22. Metaethics / A. Ethics Foundations / 1. Nature of Ethics / b. Defining ethics
Morality and philosophy are mutually dependent [Novalis]
     Full Idea: Without philosophy there is no true morality, and without morality no philosophy.
     From: Novalis (Logological Fragments I [1798], 21)
     A reaction: Challenging! Maybe unthinking people drift in a sea of vague untethered morality, and people who seem to have a genuine moral strength are always rooted in some sort of philosophy. Maybe. Is the passion for philosophy a moral passion?
23. Ethics / F. Existentialism / 7. Existential Action
Life isn't given to us like a novel - we write the novel [Novalis]
     Full Idea: Life must not be a novel that is given to us, but one that is made by us.
     From: Novalis (Logological Fragments I [1798], 99)

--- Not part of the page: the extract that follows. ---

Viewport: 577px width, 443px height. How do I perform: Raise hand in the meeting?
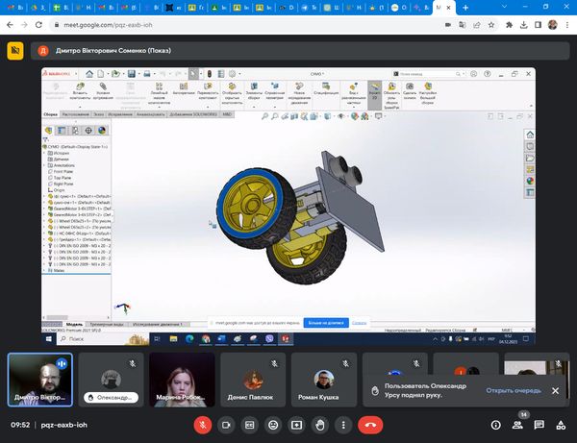click(320, 424)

     A reaction: The roots of existentialism are in the Romantic movement. Sartre seems to have taken this idea literally.
25. Social Practice / E. Policies / 5. Education / c. Teaching
If the pupil really yearns for the truth, they only need a hint [Novalis]
     Full Idea: If a pupil genuinely desires truth is requires only a hint to show him how to find what he is seeking.
     From: Novalis (Logological Fragments I [1798], 02)
     A reaction: The tricky job for the teacher or supervisor is assessing whether the pupil genuinely desires truth, or needs motivating.